In connection with the above incidents of abuse, the State filed two criminal cases against Mark, alleging a total of 15 counts. The cases were consolidated and the parties reached a global plea agreement according to which Mark pleaded no contest to six counts and the State dismissed the remaining nine counts. In case No. A-21-125, Mark pleaded no contest to one count of sexual assault on a child in the first degree, a Class IB felony, in violation of Neb. Rev. Stat. § 28-319.01 (Reissue 2016). In case No. A-21-126, Mark pleaded no contest to three counts of visual depiction of sexually explicit conduct, Class ID felonies, in violation of Neb. Rev. Stat. §§ 28-1463.03 and 28-1463.04(2) (Reissue 2016); one count of attempted sexual assault on a child in the first degree, a Class II felony, in violation of Neb. Rev. Stat. §§ 28-319.01(1) and 28-201(4)(a) (Reissue 2016); and one count of first degree sexual assault, a Class II felony, in violation of Neb. Rev. Stat. § 28-319(1)(c) (Reissue 2016).

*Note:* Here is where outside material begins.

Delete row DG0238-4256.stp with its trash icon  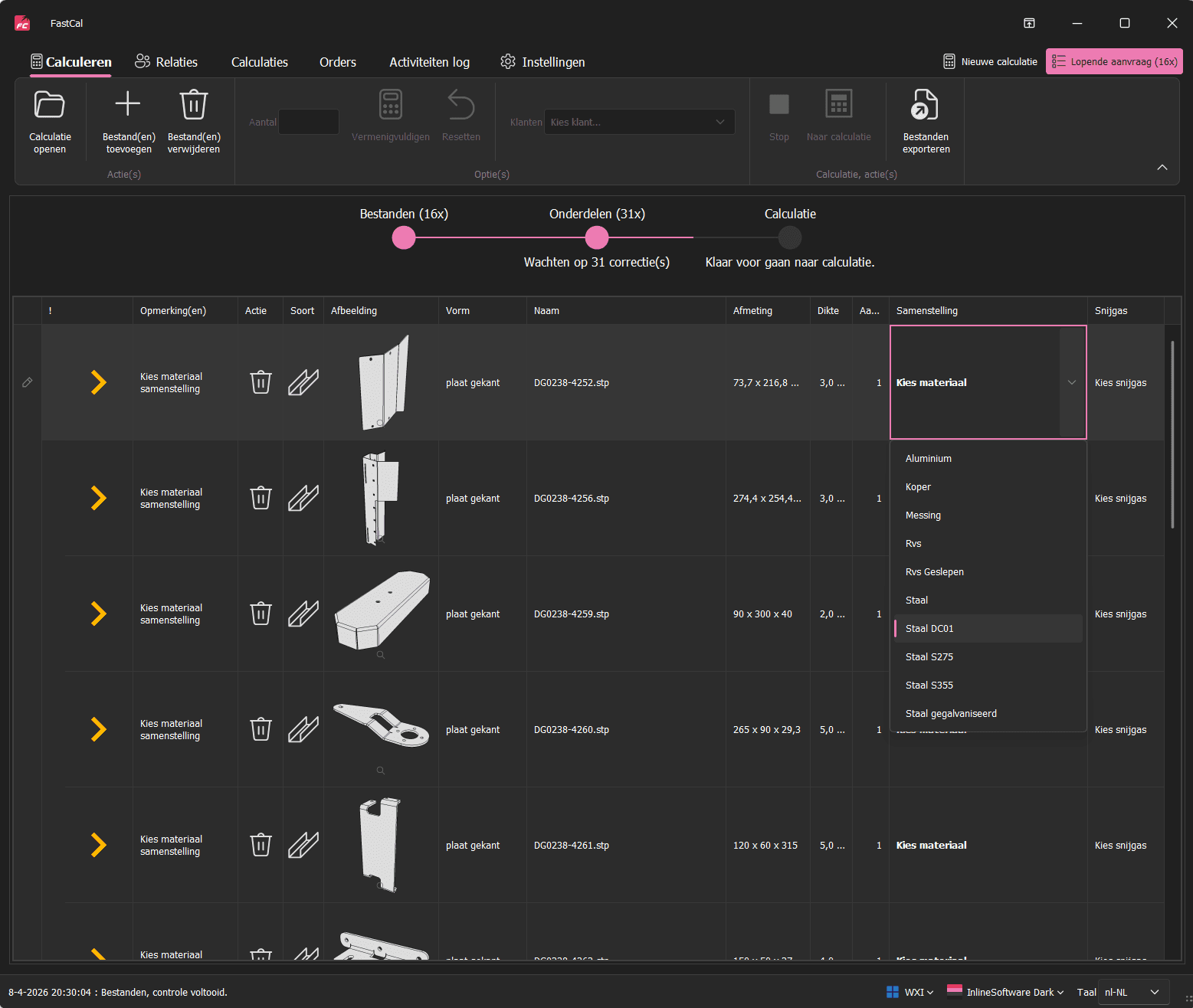coord(261,498)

In March 2020, Mark appeared before the district court for Douglas County to enter his pleas as above. The district court examined Mark, ensuring he understood his constitutional rights, and advised him of the possible sentences for each charge. With respect to the charge of first degree sexual assault on a child, the district court asked Mark, "[d]o you understand that the maximum possible sentence for Count 2 in Case No. CR 19-3203, which is a Class IB felony, is a mandatory minimum of 15 years and a maximum of life imprisonment?" Mark replied, "Yes."

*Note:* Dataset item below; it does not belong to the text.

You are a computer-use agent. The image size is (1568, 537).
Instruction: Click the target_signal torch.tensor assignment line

The court found beyond a reasonable doubt that Mark understood the nature of the charges and possible sentences, that Mark's no contest pleas were made freely, intelligently, voluntarily, and understandingly, and that there was a factual basis for Mark's pleas. Accordingly, the court found Mark guilty of the above six counts and set the case for sentencing.

The court convened for sentencing in July 2020. The court stated it had received and reviewed the presentence investigation report (PSI) along with several letters attached thereto. The court heard argument from both parties, as well as statements from Mark himself, Victim 1, and the mother of Mark's victims. Upon review of all the above, and in express consideration of the statutory factors, the court sentenced Mark to a total of 80 to 110 years of incarceration.

ASSIGNMENTS OF ERROR

Mark assigns that the district court erroneously advised him of the minimum penalty for sexual assault of a child in the first degree, such that his plea on that count was not entered freely, intelligently, voluntarily, and understandingly.

Mark also assigns that the district court imposed excessive sentences on all six counts and that his trial counsel was ineffective in four respects.

STANDARD OF REVIEW

A trial court is afforded discretion in deciding whether to accept guilty pleas, and an appellate court will reverse the trial court's determination only in a case of an abuse of discretion. State v. Wilkinson, 293 Neb. 876, 881 N.W.2d 850 (2016).

An appellate court will not disturb a sentence imposed within the statutory limits unless the trial court abused its discretion. Id.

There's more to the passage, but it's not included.